**** The data

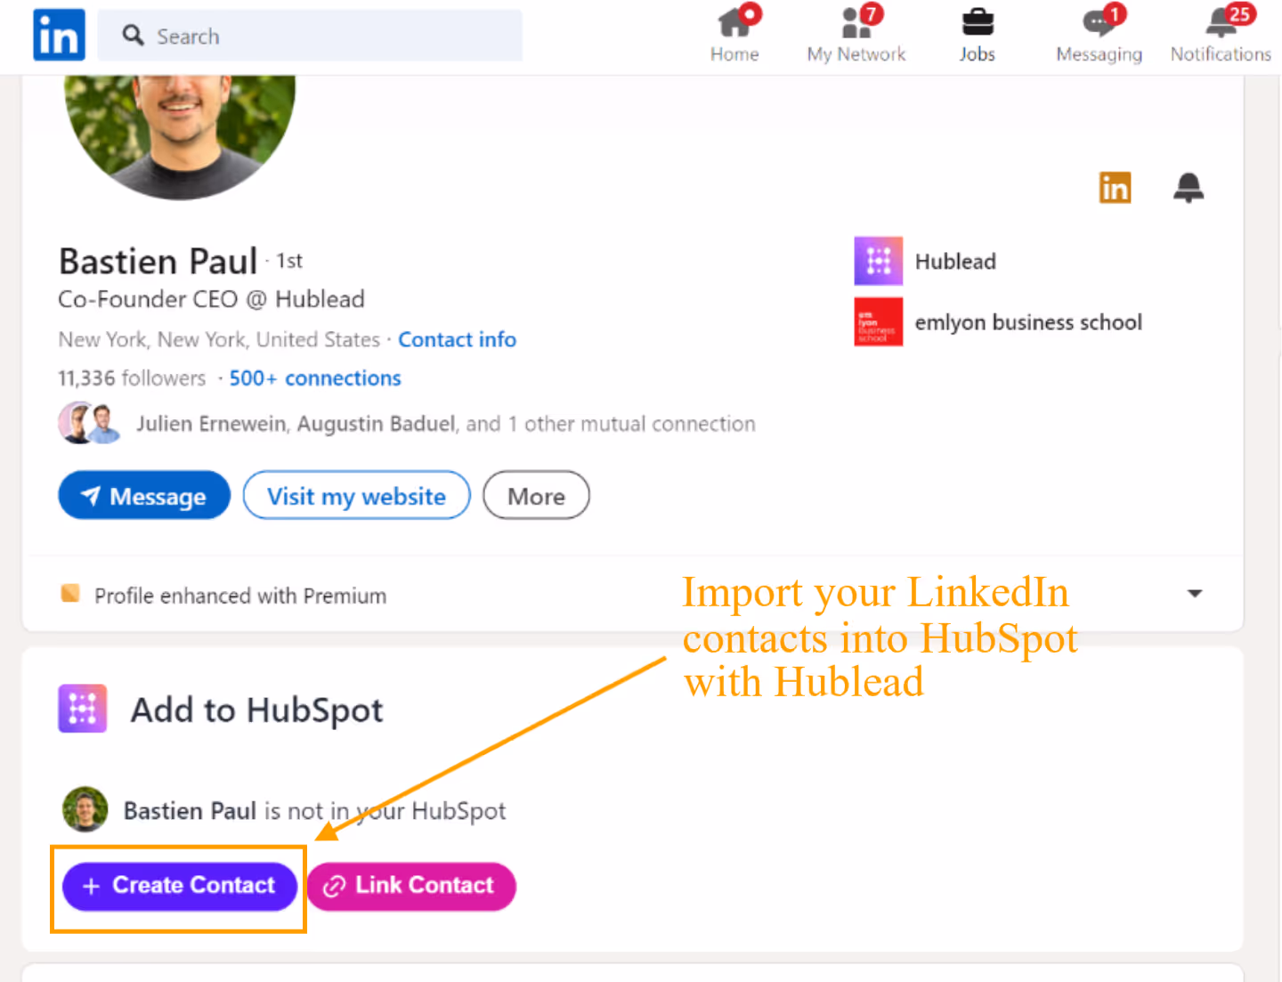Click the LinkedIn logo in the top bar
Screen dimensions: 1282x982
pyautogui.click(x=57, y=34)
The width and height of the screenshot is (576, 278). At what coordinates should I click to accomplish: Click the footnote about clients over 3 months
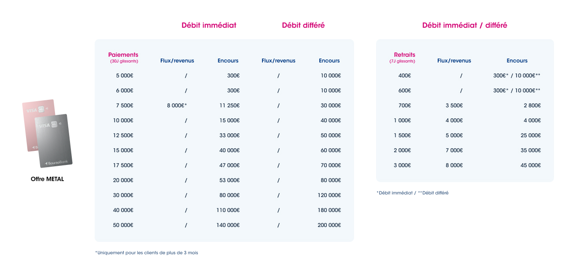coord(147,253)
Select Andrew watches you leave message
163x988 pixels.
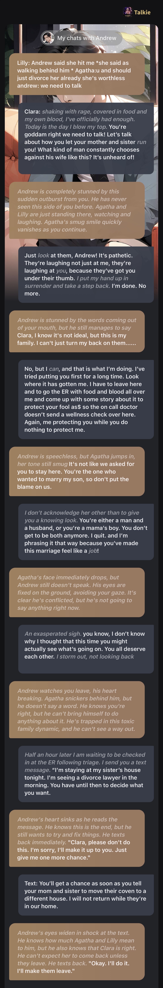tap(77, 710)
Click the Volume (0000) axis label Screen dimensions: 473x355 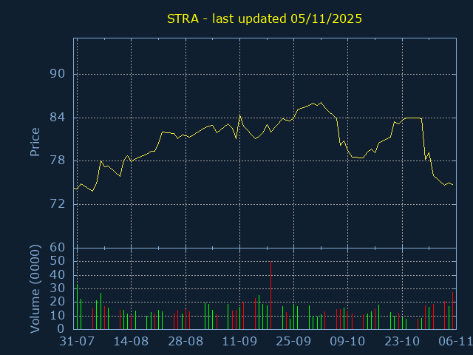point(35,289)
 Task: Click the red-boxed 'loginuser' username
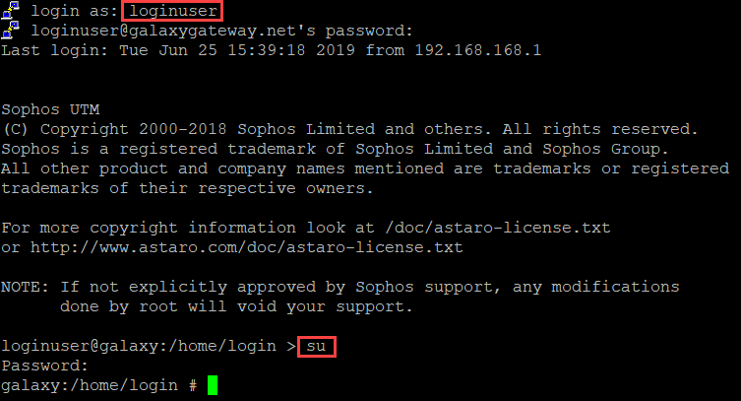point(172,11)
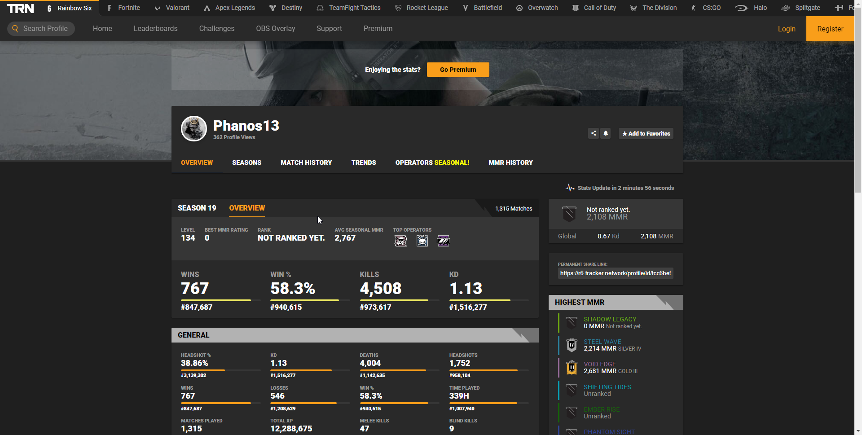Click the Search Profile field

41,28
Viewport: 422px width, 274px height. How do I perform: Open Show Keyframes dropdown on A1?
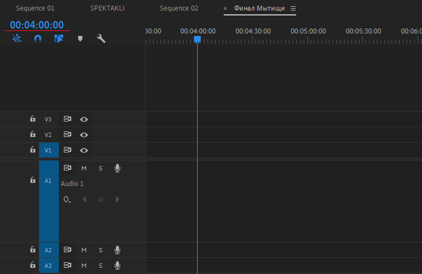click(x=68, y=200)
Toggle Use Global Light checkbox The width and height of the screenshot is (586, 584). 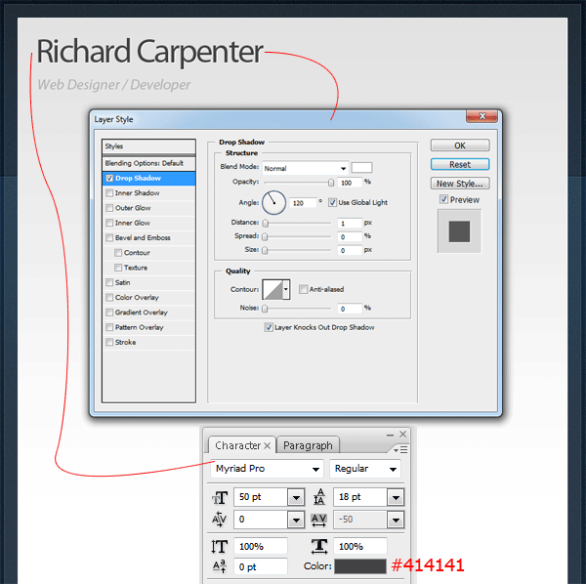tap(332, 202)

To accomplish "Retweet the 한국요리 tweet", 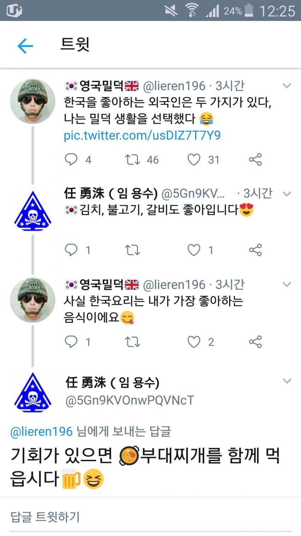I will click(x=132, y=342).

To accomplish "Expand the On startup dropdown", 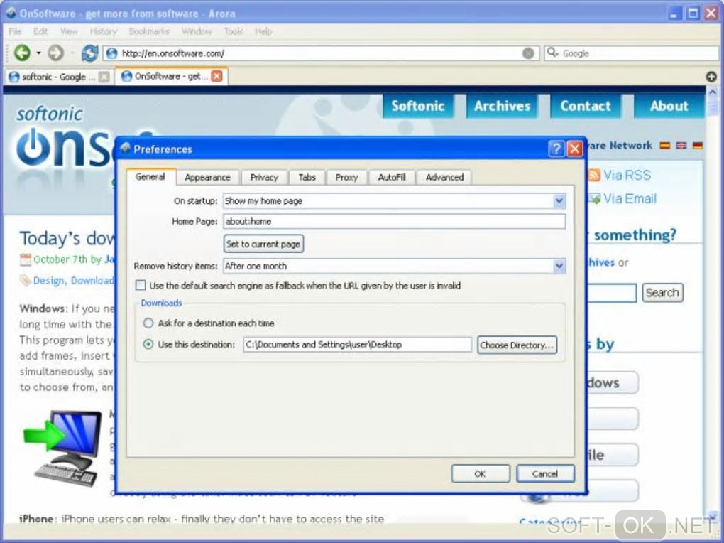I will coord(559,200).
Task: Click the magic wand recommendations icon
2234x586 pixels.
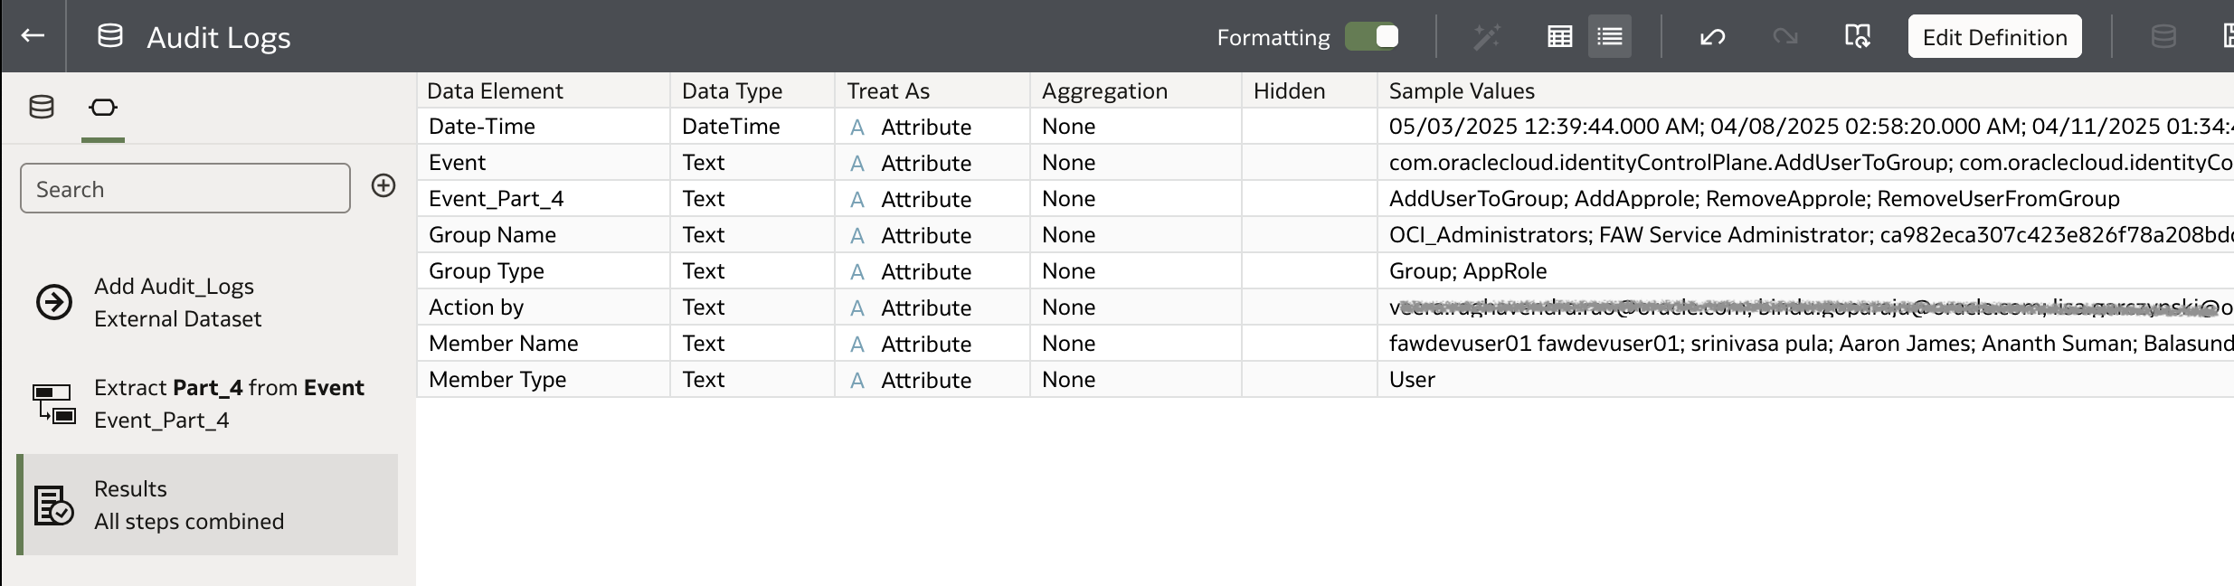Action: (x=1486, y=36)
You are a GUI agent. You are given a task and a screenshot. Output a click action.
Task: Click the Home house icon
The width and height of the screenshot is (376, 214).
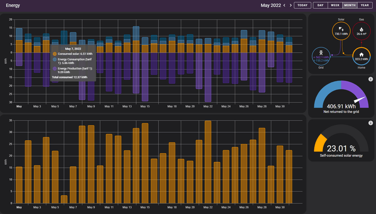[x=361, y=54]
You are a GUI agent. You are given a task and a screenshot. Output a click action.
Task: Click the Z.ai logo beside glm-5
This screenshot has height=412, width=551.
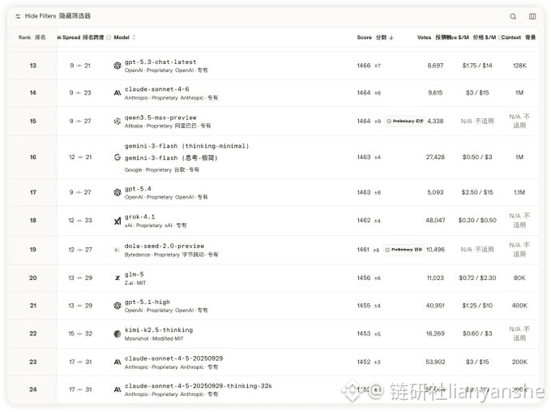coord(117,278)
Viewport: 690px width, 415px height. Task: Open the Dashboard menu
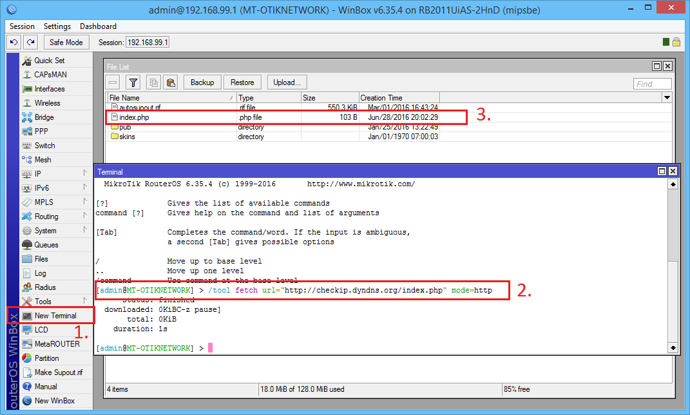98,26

********

How to complete this task =>
Report each line above containing the string "icon".

Response =>
Task: Click the magic wand recommendations icon
Task: Click the Home house icon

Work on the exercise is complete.